Publicado por: REDACCIÓN ECONÓMICA
El problema radica en que se está quedando sin mano de obra, un obstáculo que igualmente sienten en “carne propia” los cañicultores, cafeteros y citricultores, entre otros.
De acuerdo con Heliodoro Campos Castillo, gerente de la Federación Nacional de Tabacaleros, Fedetabaco, ese problema se acentúa en cada cosecha y se ha manifestado con mayor fortaleza en el último lustro.
“Una hectárea de tabaco demanda 250 jornales por cosecha, la cual se da semestral e incluye labores agronómicas, corte de hoja, secado y empacado”, agregó.
Para el directivo de Fedetabaco, hay un factor que es sustancial para que se esté dando esa migración de mano de obra hacia las ciudades en lo que concierne al tabaco.
“El 70% de los cultivadores de tabaco no son propietarios de la tierra; es decir, recurren a la modalidad de arrendatarios para sacar sus cosechas. Las ganancias son pocas, lo que no permite un mejor futuro para los hijos. El padre hace el esfuerzo de mandarlos a estudiar para que se preparen y se vayan a buscar un mejor horizonte”, agregó.
En Santander cerca de 7 mil familias, según Campos Castillo, se dedican a la explotación del tabaco.
“La mano de obra se envejece y al no existir renovación, que estaría en manos de los jóvenes, el problema se acentúa cada vez más”, sostuvo.
Se corrió la fecha
Según Campos Castillo, el fenómeno de “El Niño” sumado al fenómeno de “La Niña”, han impedido que las áreas se hayan ampliado, tal y como lo tenía proyectado la industria.

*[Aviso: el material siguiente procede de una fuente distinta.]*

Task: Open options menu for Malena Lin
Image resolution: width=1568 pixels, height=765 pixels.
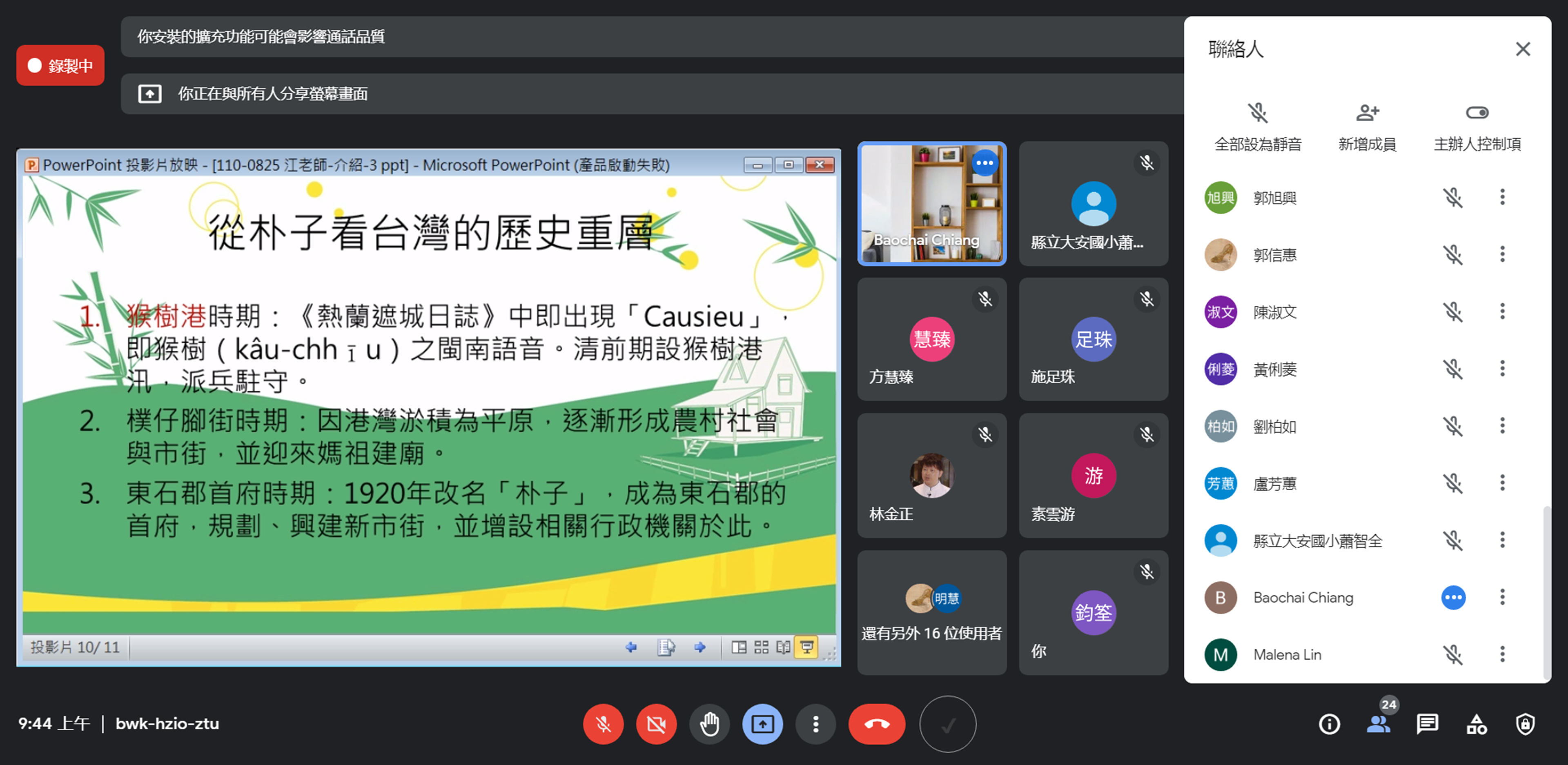Action: tap(1502, 654)
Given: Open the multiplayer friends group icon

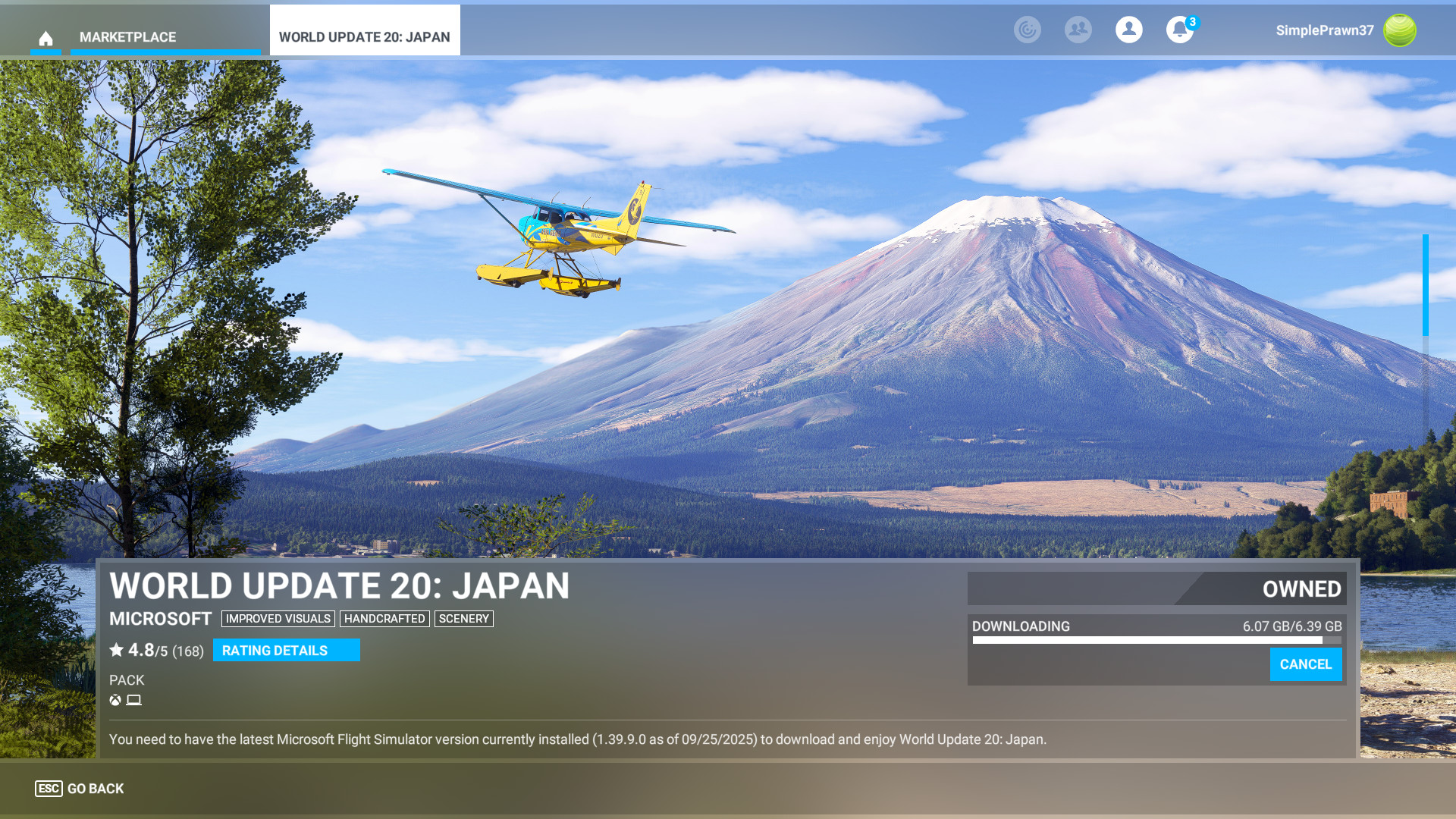Looking at the screenshot, I should tap(1078, 30).
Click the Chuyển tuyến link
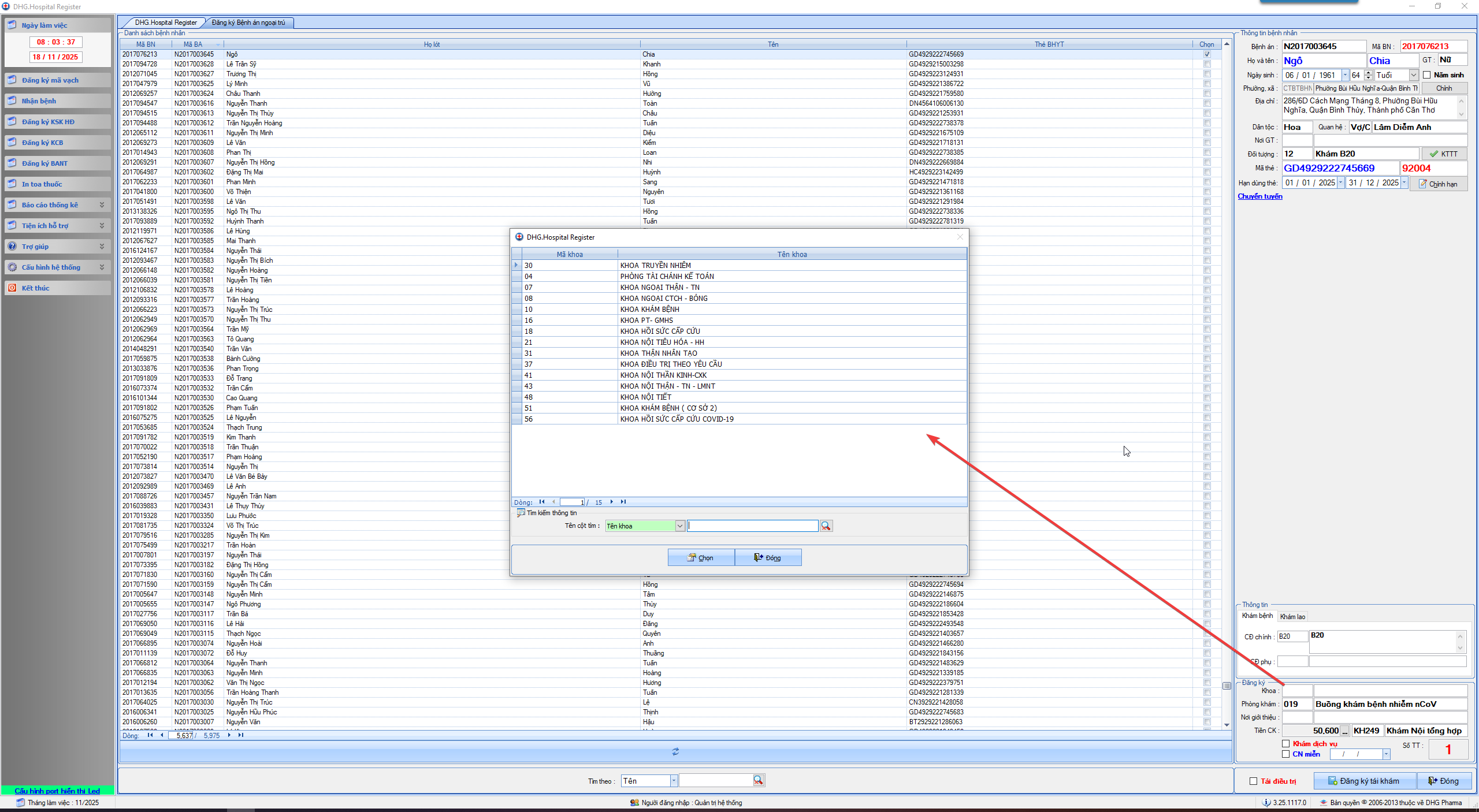Viewport: 1479px width, 812px height. 1259,196
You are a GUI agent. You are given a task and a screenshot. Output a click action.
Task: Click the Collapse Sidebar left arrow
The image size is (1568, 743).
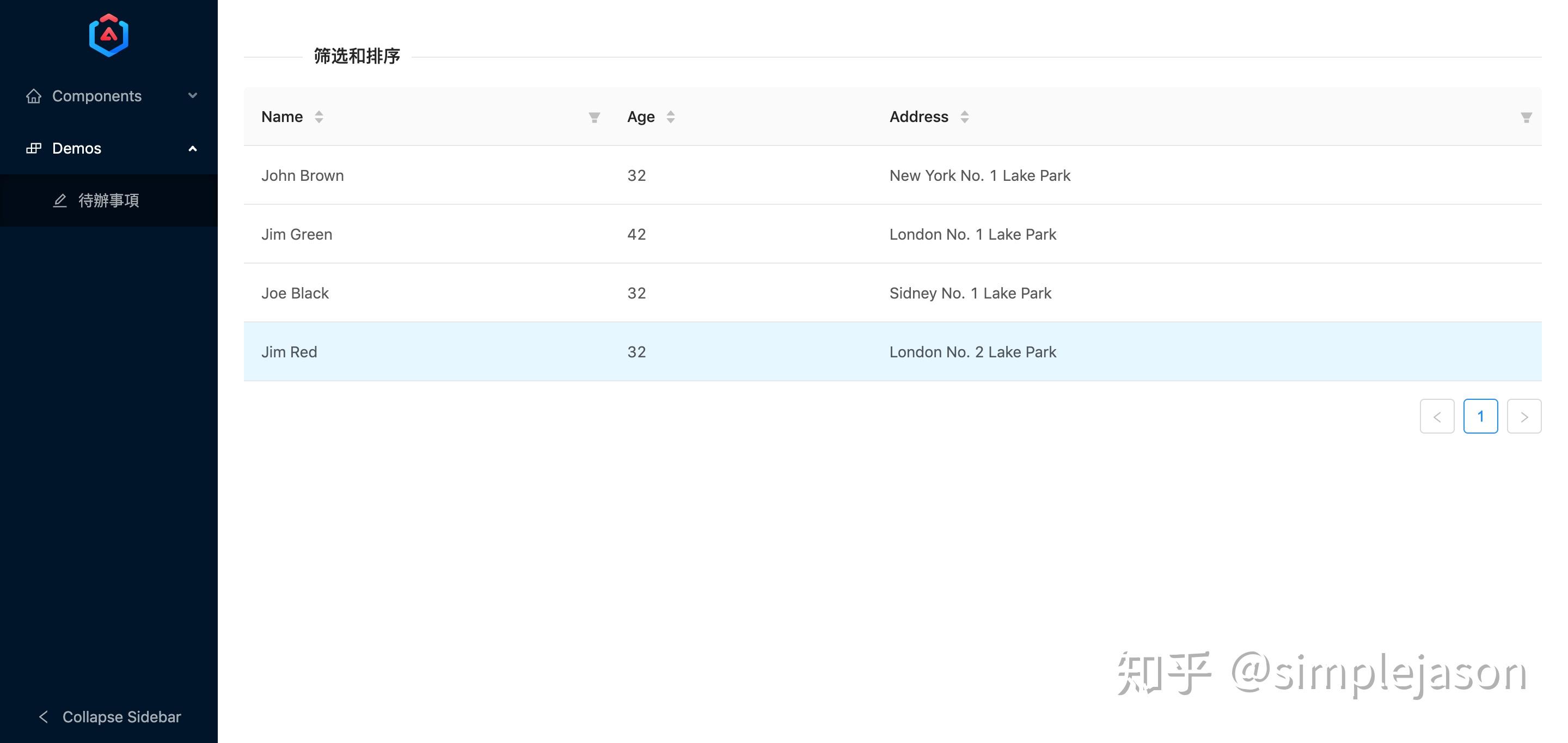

Por ejemplo, Fedetabaco pretende triplicar sus áreas, pues de 5 mil hectáreas proyecta 15 mil en el país. Se trataba de un proyecto que se tenía para 2015, pero por el cambio climático esa proyección se corrió para 2025.
“Hay posibilidades de crecer y es factible que el 50% de ese crecimiento se quede en Santander”, agregó.